La marquesina

Sigue habiendo marquesina, pero ya no hay autobús. El último pasó hace años, sin viajeros, y por eso desapareció. Quedó la marquesina, con su asiento de piedra y sus tres paredes, también de piedra, que solo te dejan mirar hacia delante, ¡qué contradicción!

A veces alguien se sienta y mira el horizonte. Y disfruta de lo que ve, hasta que su mirada se pierde y lo devuelve al pasado.

Y descubre aquel autobús que le llevaba al colegio cuando apenas comenzaba a vivir. Y se acuerda del conductor, que vivía en el pueblo de al lado. Y recuerda aquel día en que los ocho niños, que como él cogían aquel autobús, decidieron gastarle una broma al conductor, a Pedro, que así se llamaba, y se escondieron todos, y los mayores ayudaron a los pequeños, y los pequeños, nerviosos no paraban de reírse. Pedro estuvo esperando media hora a que saliéramos del escondite que habíamos elegido. Aquel día llegamos tarde al cole, y a Pedro le cayó una bronca tremenda, según nos contó después.

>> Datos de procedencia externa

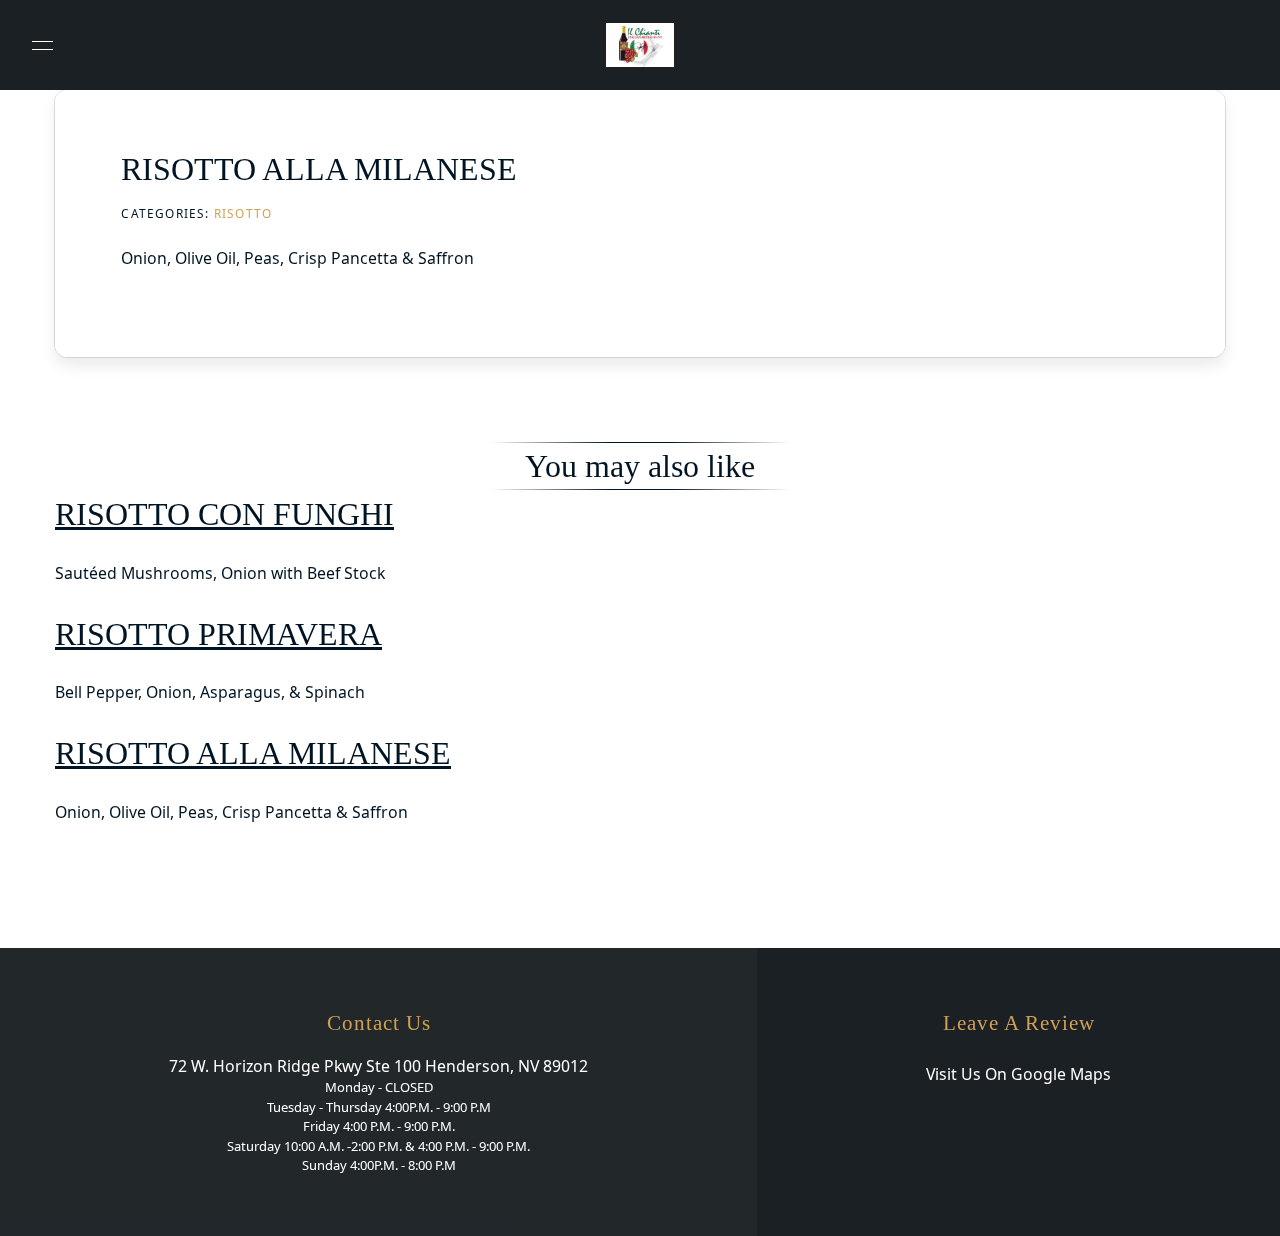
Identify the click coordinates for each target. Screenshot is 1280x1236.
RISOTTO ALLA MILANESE (253, 753)
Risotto (243, 213)
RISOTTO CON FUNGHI (224, 514)
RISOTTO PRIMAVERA (218, 634)
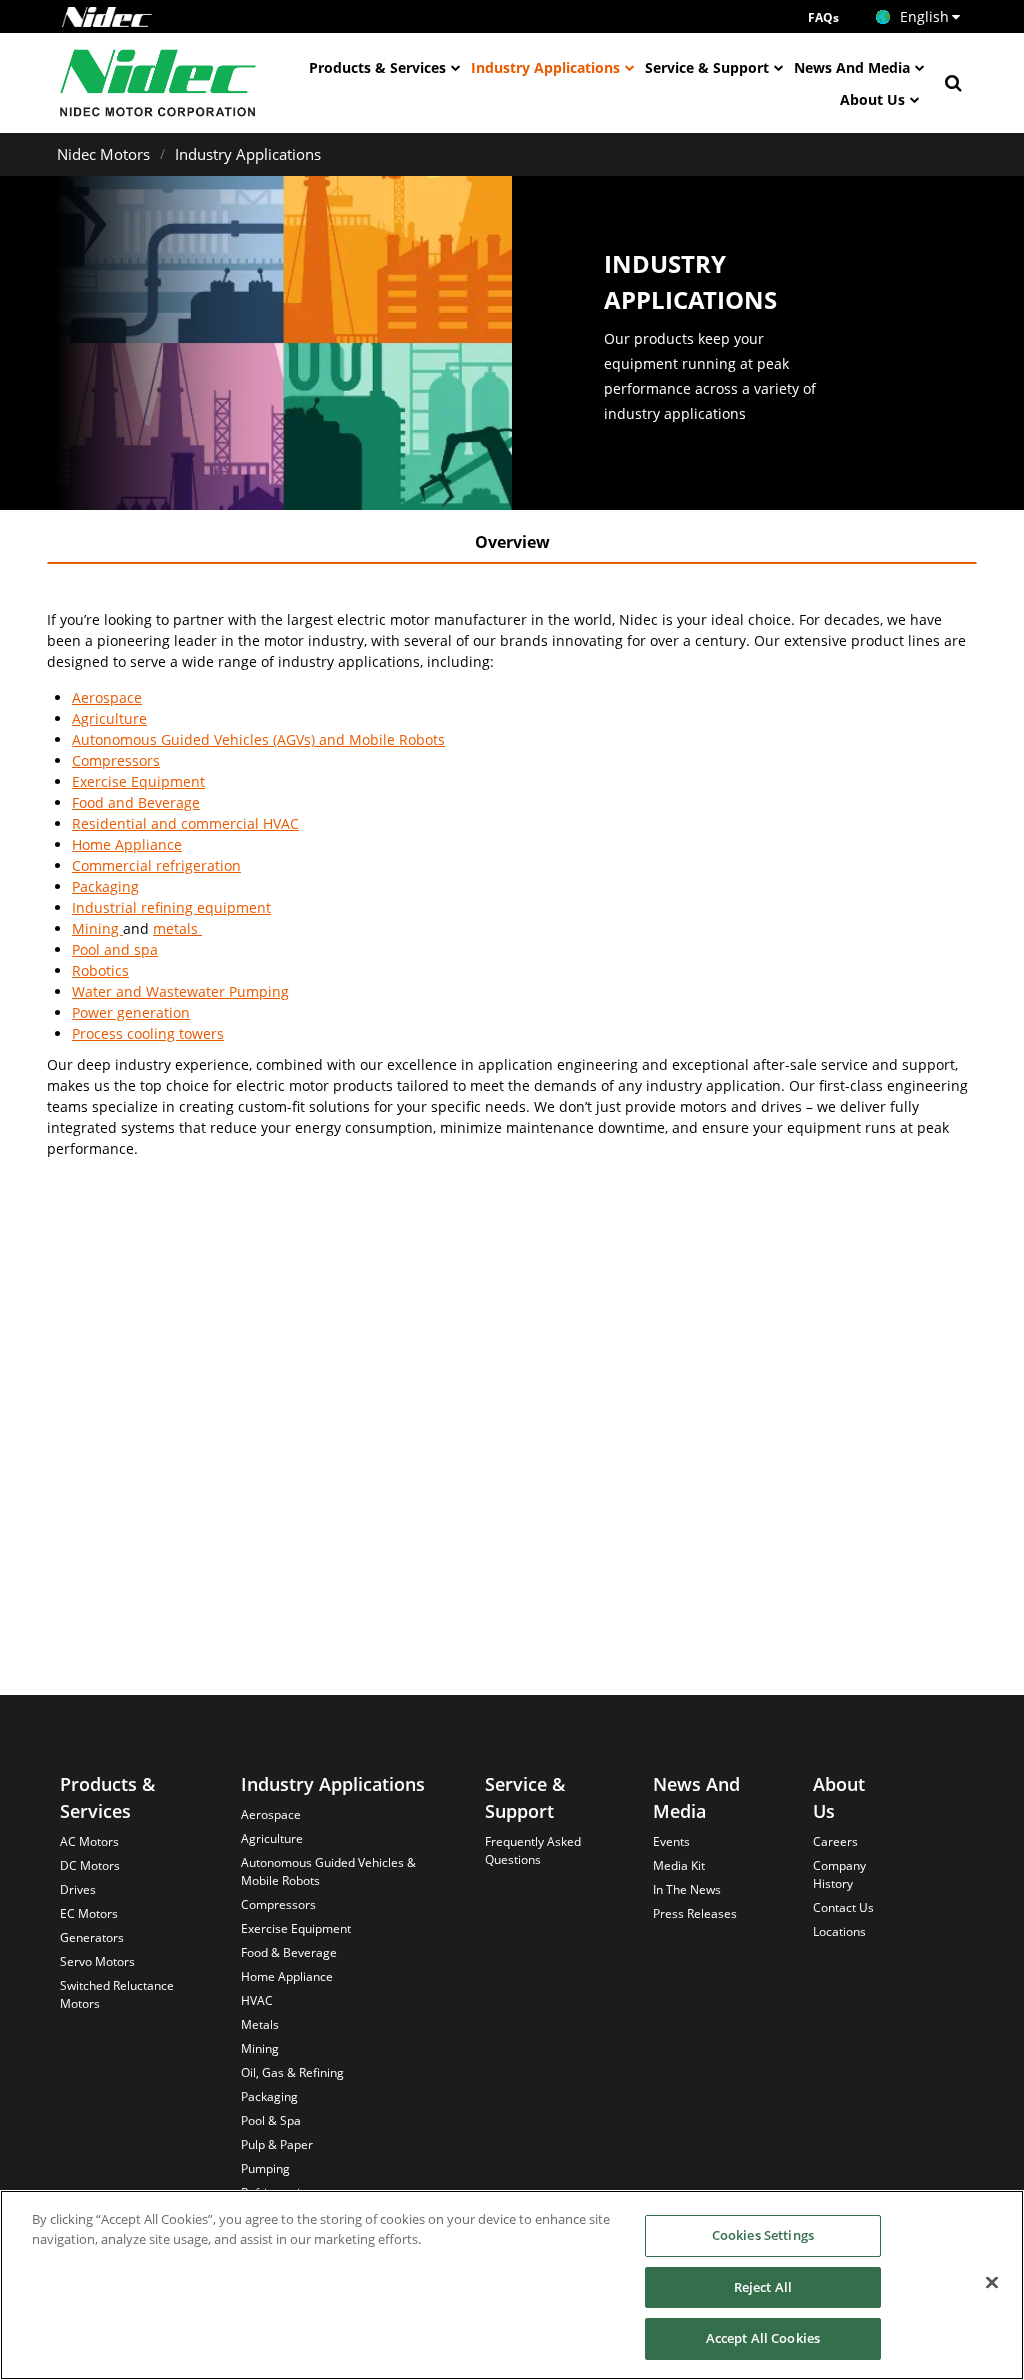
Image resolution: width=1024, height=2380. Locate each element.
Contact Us (843, 1907)
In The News (687, 1889)
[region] (512, 2285)
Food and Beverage (136, 802)
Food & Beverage (289, 1952)
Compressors (116, 760)
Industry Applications (545, 67)
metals (177, 928)
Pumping (265, 2168)
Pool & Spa (271, 2120)
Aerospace (107, 697)
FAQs (823, 17)
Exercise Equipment (138, 781)
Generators (92, 1937)
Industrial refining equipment (171, 907)
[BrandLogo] (158, 83)
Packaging (105, 886)
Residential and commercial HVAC (185, 823)
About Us (872, 99)
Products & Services (377, 67)
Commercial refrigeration (156, 865)
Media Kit (679, 1865)
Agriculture (109, 718)
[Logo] (107, 17)
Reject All (763, 2287)
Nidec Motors (103, 154)
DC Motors (90, 1865)
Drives (78, 1889)
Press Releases (695, 1913)
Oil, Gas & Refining (292, 2072)
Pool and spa (115, 949)
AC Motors (89, 1841)
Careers (835, 1841)
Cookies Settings (763, 2235)
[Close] (992, 2283)
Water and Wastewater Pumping (180, 991)
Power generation (131, 1012)
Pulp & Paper (277, 2144)
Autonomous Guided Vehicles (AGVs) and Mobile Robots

Y luego recuerda aquel otro autobús, el que esperaba los viernes con ansiedad porque en él venía su hermano mayor, porque Fernando había decidido estudiar en la ciudad y ya solo podía volver a casa los fines de semana. Le costó mucho aceptar que ya no vivía con ellos y que cada vez pasaría menos tiempo con él.

Y más tarde se ve esperando él al autobús, porque es él, él mismo, el que se va a estudiar, y más lejos, por lo que cada vez sería más difícil volver.

Muchos no quisieron irse, pero se fueron yendo de otra manera: hay autobuses a los que estás obligado a subirte, que te llevan para siempre, para no volver.

El silbido del aire siempre devuelve al presente. El frío se nota en los huesos. Y vuelve a mirar al frente. Es trigo todo lo que se ve, trigo y cebada. Y piensa si también eso se acabará.